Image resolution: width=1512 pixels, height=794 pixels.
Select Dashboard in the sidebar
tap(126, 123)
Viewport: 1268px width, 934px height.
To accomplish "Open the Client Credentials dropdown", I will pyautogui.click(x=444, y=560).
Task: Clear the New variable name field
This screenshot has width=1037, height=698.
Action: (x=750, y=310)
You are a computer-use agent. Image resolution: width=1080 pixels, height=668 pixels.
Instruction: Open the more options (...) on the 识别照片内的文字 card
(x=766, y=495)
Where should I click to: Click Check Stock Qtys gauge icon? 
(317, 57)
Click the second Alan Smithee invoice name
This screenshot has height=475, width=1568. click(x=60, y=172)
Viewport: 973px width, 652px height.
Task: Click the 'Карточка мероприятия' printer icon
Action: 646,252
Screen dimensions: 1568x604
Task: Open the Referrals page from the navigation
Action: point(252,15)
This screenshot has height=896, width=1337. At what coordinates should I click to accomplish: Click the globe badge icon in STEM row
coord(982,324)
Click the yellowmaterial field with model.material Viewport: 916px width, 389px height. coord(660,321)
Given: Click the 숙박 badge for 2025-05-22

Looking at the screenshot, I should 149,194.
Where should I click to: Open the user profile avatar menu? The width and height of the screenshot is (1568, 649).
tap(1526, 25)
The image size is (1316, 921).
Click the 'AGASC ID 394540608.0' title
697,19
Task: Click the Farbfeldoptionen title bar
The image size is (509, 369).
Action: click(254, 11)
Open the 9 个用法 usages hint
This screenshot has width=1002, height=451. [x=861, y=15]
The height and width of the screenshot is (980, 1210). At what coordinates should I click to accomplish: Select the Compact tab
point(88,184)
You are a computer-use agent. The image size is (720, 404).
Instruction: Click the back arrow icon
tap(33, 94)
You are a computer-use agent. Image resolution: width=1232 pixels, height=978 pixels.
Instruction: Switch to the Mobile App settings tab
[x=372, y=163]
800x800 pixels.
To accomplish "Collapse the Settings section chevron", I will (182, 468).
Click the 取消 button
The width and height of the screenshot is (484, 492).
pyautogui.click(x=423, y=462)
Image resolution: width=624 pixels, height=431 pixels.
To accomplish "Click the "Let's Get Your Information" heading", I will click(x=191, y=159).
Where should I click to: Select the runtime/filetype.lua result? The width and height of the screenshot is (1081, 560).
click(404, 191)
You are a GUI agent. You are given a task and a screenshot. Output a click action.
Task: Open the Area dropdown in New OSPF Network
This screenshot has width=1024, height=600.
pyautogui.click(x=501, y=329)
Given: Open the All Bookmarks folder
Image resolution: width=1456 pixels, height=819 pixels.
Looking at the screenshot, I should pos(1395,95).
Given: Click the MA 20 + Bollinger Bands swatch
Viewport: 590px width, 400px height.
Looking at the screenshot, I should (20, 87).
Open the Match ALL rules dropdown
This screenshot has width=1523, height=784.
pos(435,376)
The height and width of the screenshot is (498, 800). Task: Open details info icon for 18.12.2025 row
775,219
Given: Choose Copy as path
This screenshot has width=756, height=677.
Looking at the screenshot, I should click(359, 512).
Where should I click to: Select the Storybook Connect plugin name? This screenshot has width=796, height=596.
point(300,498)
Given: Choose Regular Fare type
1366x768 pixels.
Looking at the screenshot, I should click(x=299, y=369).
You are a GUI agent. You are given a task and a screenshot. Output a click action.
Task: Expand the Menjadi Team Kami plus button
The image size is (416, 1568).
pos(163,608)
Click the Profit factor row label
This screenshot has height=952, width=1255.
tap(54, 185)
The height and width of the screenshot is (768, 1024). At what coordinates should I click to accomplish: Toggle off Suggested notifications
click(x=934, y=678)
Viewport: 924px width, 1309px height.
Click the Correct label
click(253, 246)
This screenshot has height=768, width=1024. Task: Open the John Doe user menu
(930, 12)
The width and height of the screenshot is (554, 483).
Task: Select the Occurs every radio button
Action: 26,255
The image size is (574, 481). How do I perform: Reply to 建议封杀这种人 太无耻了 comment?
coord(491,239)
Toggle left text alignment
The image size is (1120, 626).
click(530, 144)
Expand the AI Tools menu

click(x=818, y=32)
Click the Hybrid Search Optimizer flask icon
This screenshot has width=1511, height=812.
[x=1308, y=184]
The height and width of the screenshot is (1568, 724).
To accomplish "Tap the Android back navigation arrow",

◆ ◆ ◆

Objetivo — Reproduza na íntegra cada linha dos dados acima em que ocorre a palavra "pyautogui".

Resposta —
To accomplish "Open the Client Credentials dropdown", I will pyautogui.click(x=444, y=560).
pyautogui.click(x=423, y=462)
pyautogui.click(x=501, y=329)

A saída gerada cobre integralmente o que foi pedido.